### Document excerpt

MEXICO: The editor of a Mexico City newspaper received death threats after President Andrés Manuel López Obrador criticized its coverage. Juan Pardinas, editor for the Reforma newspaper, released a statement through Article 19, a freedom of the press organization. Pardinas said he had been a victim of harassment and death threats throughout the last week, after Reforma published an article revealing the address for the president’s current residence, which he says is “public domain.” AMLO harshly criticized the newspaper during a press conference last week, launching a social media reaction under the #NarcoReforma hashtag.. However, over the weekend, AMLO offered to give protection to Pardinas.
HONDURAS: In Tegucigalpa, a protest of 10,000 people against plans to privatize health and education services was met with tear gas fired by the Honduran National Police. Organizers including teacher unions and the Honduran Medical Association fear that mass layoffs and the inaccessibility to health services will result from such policy changes. Teachers and doctors lit torches and demanded that President Juan Orlando Hernández stepped down from his position.

######
### Extracted material

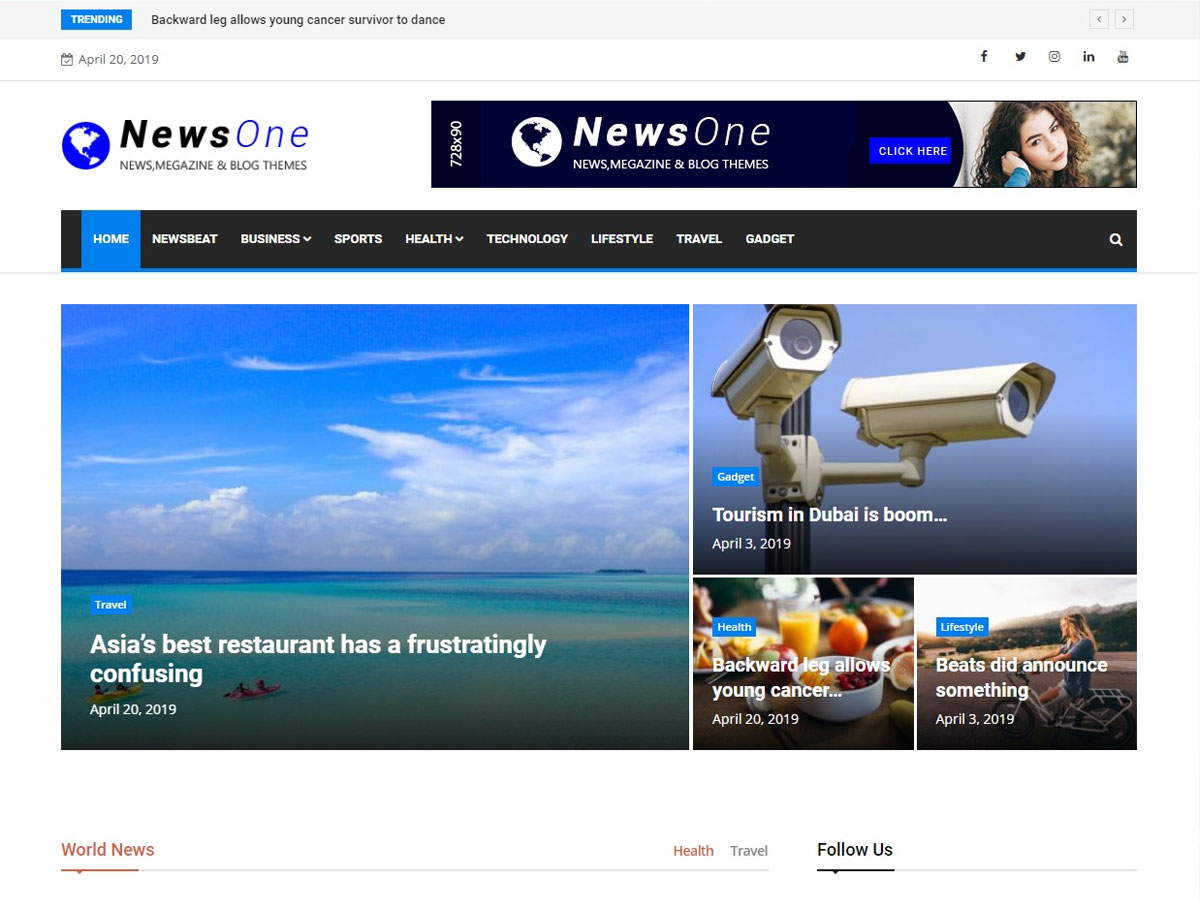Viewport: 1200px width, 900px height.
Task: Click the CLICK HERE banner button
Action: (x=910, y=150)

######
### Extracted material

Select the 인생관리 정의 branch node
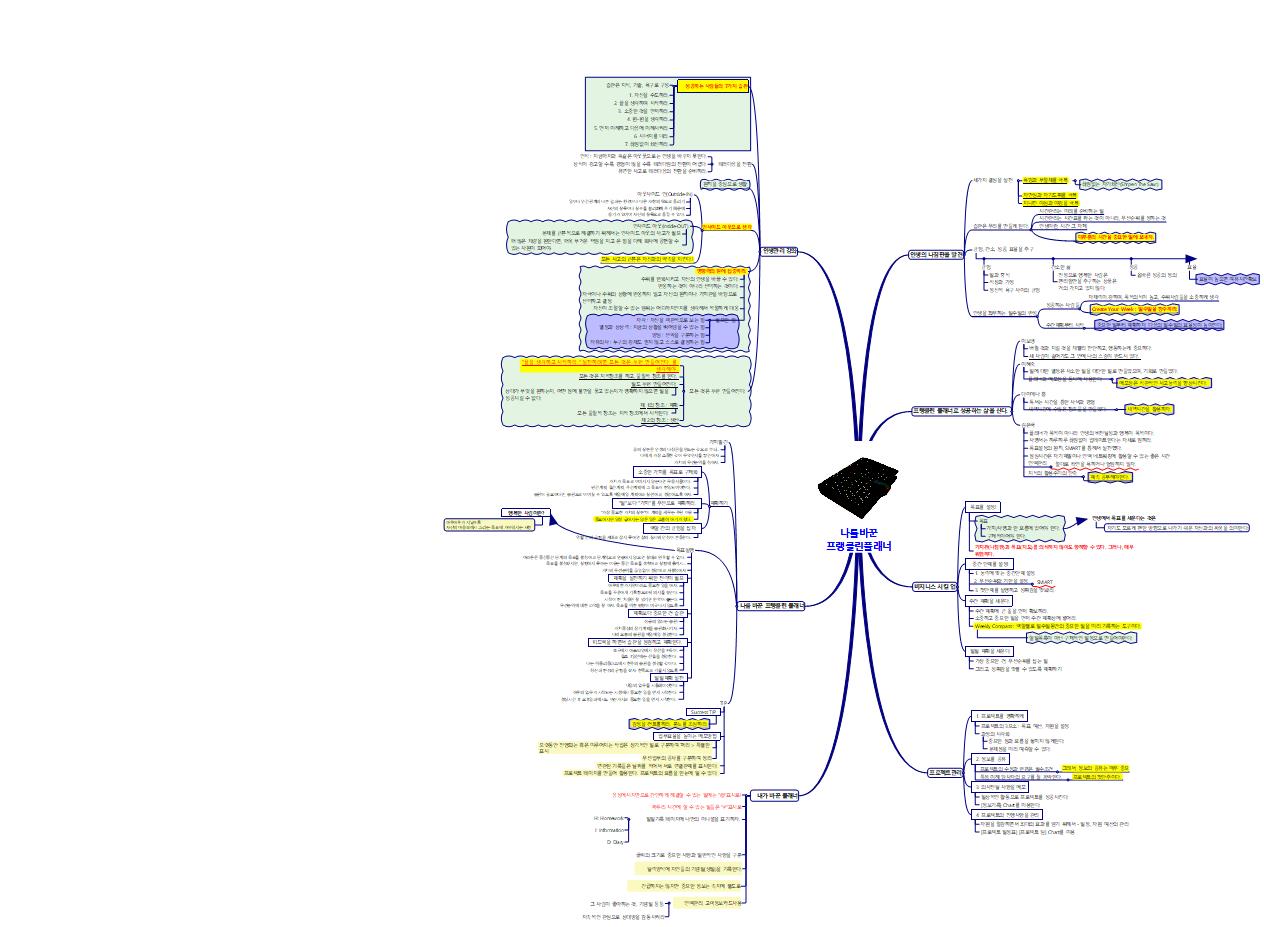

######

§ **Task 1**
Reproduce the passage of the Mexico and Honduras news briefs between "HONDURAS: In Tegucigalpa, a" and "from his position.", inclusive.
§ **Task 2**
Carry on the Mexico and Honduras news briefs from the point where they stop.

§ **Written answer 1**
HONDURAS: In Tegucigalpa, a protest of 10,000 people against plans to privatize health and education services was met with tear gas fired by the Honduran National Police. Organizers including teacher unions and the Honduran Medical Association fear that mass layoffs and the inaccessibility to health services will result from such policy changes. Teachers and doctors lit torches and demanded that President Juan Orlando Hernández stepped down from his position.

§ **Written answer 2**
PANAMA: Panama’s electoral court blocked the participation of jailed ex-President Ricardo Martinelli in the upcoming general election to be held on May 5. Martinelli, 67, established two candidacies: one for mayor of Panama City and another for a seat in the national legislation. Martinelli, imprisoned on charges of political espionage last June, claims he’s innocent. Over the weekend, Martinelli expressed his intentions to run for office in 2024.
TRINIDAD AND TOBAGO: At least 21 Venezuelan migrants remain missing after their boat capsized Tuesday en route to Trinidad and Tobago. The United Nations Refugee Agency confirmed that 25 Venezuelans original fled from Güiria on the boat, but only eight people have been rescued by national coast guard. Earlier in April, Prime Minister Dr. Keith Rowley said the twin-island nation would not open a refugee camps for Venezuelan despite their influx into Trinidad and Tobago.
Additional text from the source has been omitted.